**Collected data:**
________________________________________

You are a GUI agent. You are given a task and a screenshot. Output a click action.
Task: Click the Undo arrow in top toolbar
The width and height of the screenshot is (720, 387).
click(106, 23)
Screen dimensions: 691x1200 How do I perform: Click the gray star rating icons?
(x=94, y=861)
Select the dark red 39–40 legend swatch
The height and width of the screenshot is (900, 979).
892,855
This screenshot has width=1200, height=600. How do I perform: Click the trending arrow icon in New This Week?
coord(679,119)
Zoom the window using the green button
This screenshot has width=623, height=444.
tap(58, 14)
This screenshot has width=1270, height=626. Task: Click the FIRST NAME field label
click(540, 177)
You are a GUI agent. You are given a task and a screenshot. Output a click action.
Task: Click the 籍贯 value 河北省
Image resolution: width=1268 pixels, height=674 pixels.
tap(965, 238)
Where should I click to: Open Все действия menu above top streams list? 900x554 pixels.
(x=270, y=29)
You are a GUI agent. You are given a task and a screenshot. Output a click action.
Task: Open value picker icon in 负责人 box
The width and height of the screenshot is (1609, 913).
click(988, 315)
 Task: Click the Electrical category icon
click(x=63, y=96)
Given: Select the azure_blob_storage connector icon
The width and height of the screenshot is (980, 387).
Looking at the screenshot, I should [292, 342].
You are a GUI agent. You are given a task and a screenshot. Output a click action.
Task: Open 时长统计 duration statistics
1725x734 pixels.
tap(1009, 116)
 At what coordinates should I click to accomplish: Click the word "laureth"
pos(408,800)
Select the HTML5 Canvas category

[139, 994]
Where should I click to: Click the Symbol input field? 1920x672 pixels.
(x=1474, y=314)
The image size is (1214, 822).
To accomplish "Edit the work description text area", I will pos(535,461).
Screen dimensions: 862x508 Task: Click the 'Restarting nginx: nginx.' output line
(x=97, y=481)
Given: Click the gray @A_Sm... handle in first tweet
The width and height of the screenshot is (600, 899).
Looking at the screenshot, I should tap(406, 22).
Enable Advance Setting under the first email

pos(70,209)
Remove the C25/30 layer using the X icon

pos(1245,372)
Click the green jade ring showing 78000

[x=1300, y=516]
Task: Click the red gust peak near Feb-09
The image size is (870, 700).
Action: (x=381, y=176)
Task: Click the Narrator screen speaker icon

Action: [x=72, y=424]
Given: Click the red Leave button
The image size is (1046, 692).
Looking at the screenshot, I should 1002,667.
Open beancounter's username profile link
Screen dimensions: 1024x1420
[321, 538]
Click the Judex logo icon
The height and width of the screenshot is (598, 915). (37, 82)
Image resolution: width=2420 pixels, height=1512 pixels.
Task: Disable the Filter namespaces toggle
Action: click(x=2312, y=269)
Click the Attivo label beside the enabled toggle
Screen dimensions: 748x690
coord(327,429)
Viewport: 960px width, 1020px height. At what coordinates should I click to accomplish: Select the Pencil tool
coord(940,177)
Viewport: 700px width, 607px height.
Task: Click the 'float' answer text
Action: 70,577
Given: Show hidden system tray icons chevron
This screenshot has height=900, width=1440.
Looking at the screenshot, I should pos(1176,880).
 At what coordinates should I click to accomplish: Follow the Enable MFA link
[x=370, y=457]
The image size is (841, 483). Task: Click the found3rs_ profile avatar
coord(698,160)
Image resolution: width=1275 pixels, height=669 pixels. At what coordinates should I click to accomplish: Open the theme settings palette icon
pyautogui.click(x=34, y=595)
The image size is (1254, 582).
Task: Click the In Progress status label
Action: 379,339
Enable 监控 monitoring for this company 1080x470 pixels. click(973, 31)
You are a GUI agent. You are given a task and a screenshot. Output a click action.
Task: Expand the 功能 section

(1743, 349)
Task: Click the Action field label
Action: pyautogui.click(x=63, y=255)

________________________________________

**What to work on:** The answer must consist of every entry, set down exactly as given.

**Task result:**
You are a GUI agent. You are given a task and a screenshot. Output a click action.
Task: Click the Undo arrow in top toolbar
The width and height of the screenshot is (720, 387).
click(106, 23)
Screen dimensions: 691x1200 How do I perform: Click the gray star rating icons?
(x=94, y=861)
Select the dark red 39–40 legend swatch
The height and width of the screenshot is (900, 979).
892,855
This screenshot has width=1200, height=600. How do I perform: Click the trending arrow icon in New This Week?
coord(679,119)
Zoom the window using the green button
This screenshot has width=623, height=444.
tap(58, 14)
This screenshot has width=1270, height=626. Task: Click the FIRST NAME field label
click(540, 177)
You are a GUI agent. You are given a task and a screenshot. Output a click action.
Task: Click the 籍贯 value 河北省
Image resolution: width=1268 pixels, height=674 pixels.
tap(965, 238)
Where should I click to: Open Все действия menu above top streams list? 900x554 pixels.
(x=270, y=29)
You are a GUI agent. You are given a task and a screenshot. Output a click action.
Task: Open value picker icon in 负责人 box
The width and height of the screenshot is (1609, 913).
click(988, 315)
 Task: Click the Electrical category icon
click(x=63, y=96)
Given: Select the azure_blob_storage connector icon
The width and height of the screenshot is (980, 387).
Looking at the screenshot, I should [292, 342].
You are a GUI agent. You are given a task and a screenshot. Output a click action.
Task: Open 时长统计 duration statistics
1725x734 pixels.
tap(1009, 116)
 At what coordinates should I click to accomplish: Click the word "laureth"
pos(408,800)
Select the HTML5 Canvas category

[139, 994]
Where should I click to: Click the Symbol input field? 1920x672 pixels.
(x=1474, y=314)
The image size is (1214, 822).
To accomplish "Edit the work description text area", I will pos(535,461).
Screen dimensions: 862x508 Task: Click the 'Restarting nginx: nginx.' output line
(x=97, y=481)
Given: Click the gray @A_Sm... handle in first tweet
The width and height of the screenshot is (600, 899).
Looking at the screenshot, I should tap(406, 22).
Enable Advance Setting under the first email

pos(70,209)
Remove the C25/30 layer using the X icon

pos(1245,372)
Click the green jade ring showing 78000

[x=1300, y=516]
Task: Click the red gust peak near Feb-09
The image size is (870, 700).
Action: (x=381, y=176)
Task: Click the Narrator screen speaker icon

Action: [x=72, y=424]
Given: Click the red Leave button
The image size is (1046, 692).
Looking at the screenshot, I should 1002,667.
Open beancounter's username profile link
Screen dimensions: 1024x1420
[321, 538]
Click the Judex logo icon
The height and width of the screenshot is (598, 915). (37, 82)
Image resolution: width=2420 pixels, height=1512 pixels.
Task: Disable the Filter namespaces toggle
Action: click(x=2312, y=269)
Click the Attivo label beside the enabled toggle
Screen dimensions: 748x690
coord(327,429)
Viewport: 960px width, 1020px height. At what coordinates should I click to accomplish: Select the Pencil tool
coord(940,177)
Viewport: 700px width, 607px height.
Task: Click the 'float' answer text
Action: 70,577
Given: Show hidden system tray icons chevron
This screenshot has height=900, width=1440.
Looking at the screenshot, I should pos(1176,880).
 At what coordinates should I click to accomplish: Follow the Enable MFA link
[x=370, y=457]
The image size is (841, 483). Task: Click the found3rs_ profile avatar
coord(698,160)
Image resolution: width=1275 pixels, height=669 pixels. At what coordinates should I click to accomplish: Open the theme settings palette icon
pyautogui.click(x=34, y=595)
The image size is (1254, 582).
Task: Click the In Progress status label
Action: 379,339
Enable 监控 monitoring for this company 1080x470 pixels. click(973, 31)
You are a GUI agent. You are given a task and a screenshot. Output a click action.
Task: Expand the 功能 section

(1743, 349)
Task: Click the Action field label
Action: pyautogui.click(x=63, y=255)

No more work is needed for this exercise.